Mercator projection is one of the most famous world map projections and was developed by the Flemish cartographer Gerardus Mercator in the 16th century. Initially developed for navigation, it was later widely adopted for making atlases and maps across the world, and a version of it is still used for web-based applications like Google Maps and GPS.
However, Mercator projection has been criticised for some time now for inaccuracies in the size of the countries it depicts, especially near the poles.
The projection uses a cylindrical view of the Earth, which means it is a representation of the spherical Earth on a cylindrical two-dimensional surface. What this does, according to cartographers, is use the same latitude lengths at the Equator and at the poles, thus unnecessarily stretching the sizes of countries near the poles.
“See in the Earth, the size of latitudes reduces as we get closer to the poles, but the Mercator map uses the same latitude length, for uniformity,” explained Siddhartha Priyadarshi, deputy director at National Atlas & Thematic Mapping Organization (NATMO). “Due to this, places like Greenland and Antarctica get shown much bigger than they actually are.”
Titled Correct the Map, the campaign to do away with it is being spearheaded by African advocacy groups Africa No Filter and Speak Up Africa, according to a report by Reuters.
In the Mercator projection, Greenland is often shown as larger than Africa when in reality Africa is thrice the size of Greenland. Others, like the US, Russia, Canada, and other Global North countries, too, are shown to be larger, due to the stretching out that occurs in the Mercator projection.
Since India and Africa are closer to the Equator, they’re shown to be relatively smaller in comparison to the other countries.
“There is no one accurate map of the world.
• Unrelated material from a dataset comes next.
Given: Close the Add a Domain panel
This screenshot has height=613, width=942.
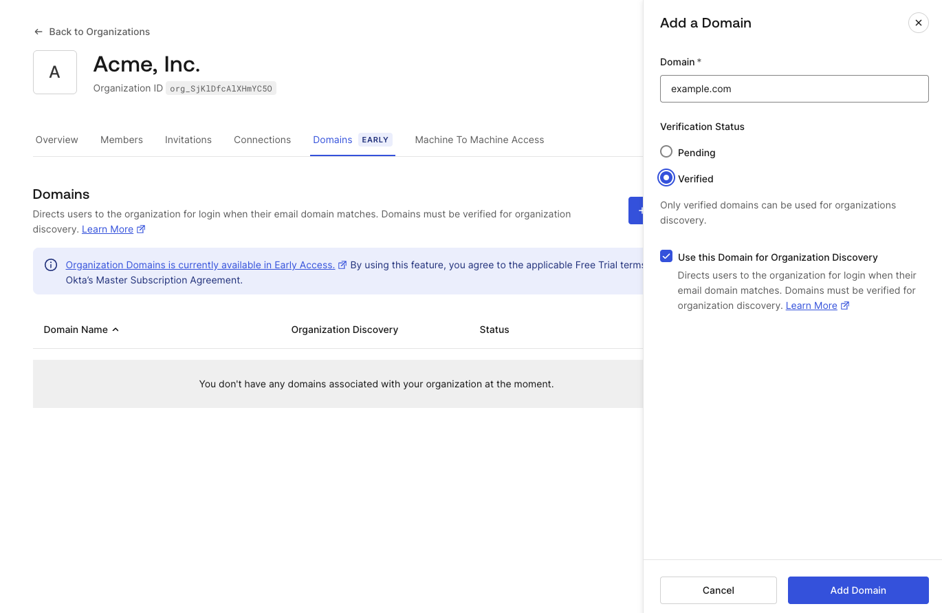Looking at the screenshot, I should pyautogui.click(x=919, y=23).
Every map, because it tries to represent a sphere onto a plane surface, has some inaccuracies,” Priyadarshi told ThePrint. Adding, “Some like Mercator retain the original shape of the countries, but not the size. Other maps have the original size but could compromise on distance or shape.”
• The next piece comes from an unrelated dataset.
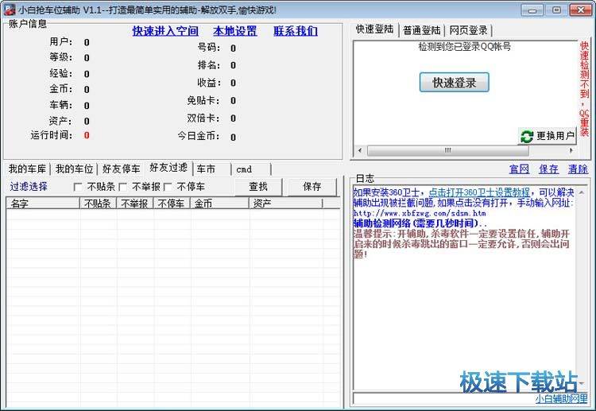Enable the 不贴条 filter checkbox
The height and width of the screenshot is (411, 596).
point(78,187)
Priyadarshi is referring to the mathematical concept of Gaussian curvature, which essentially states that any spherical surface can never be mapped on a plane surface without some distortions. This is because spheres have an ‘intrinsic curvature’ while plane surfaces don’t, and no amount of mathematical calculations can erase this.
Other projections like the Gall-Peters of 1972, or the Hobo-Dyer of 2002, were presented as alternatives to the Mercator since both are ‘equal-area’ projections that show the correct size of each country. However, these projections are unable to capture the shape of each country accurately, which ends up with most of the countries looking stretched and elongated.
“The Earth is not flat, it is a sphere. So mathematically, it is impossible to have one accurate flat map. This is why it is recommended to have different maps for different purposes; Mercator was just for navigation. There could be other maps for other purposes too, which might show things differently,” Mafizul Haque, an assistant professor with the department of geography at the University of Calcutta, told ThePrint.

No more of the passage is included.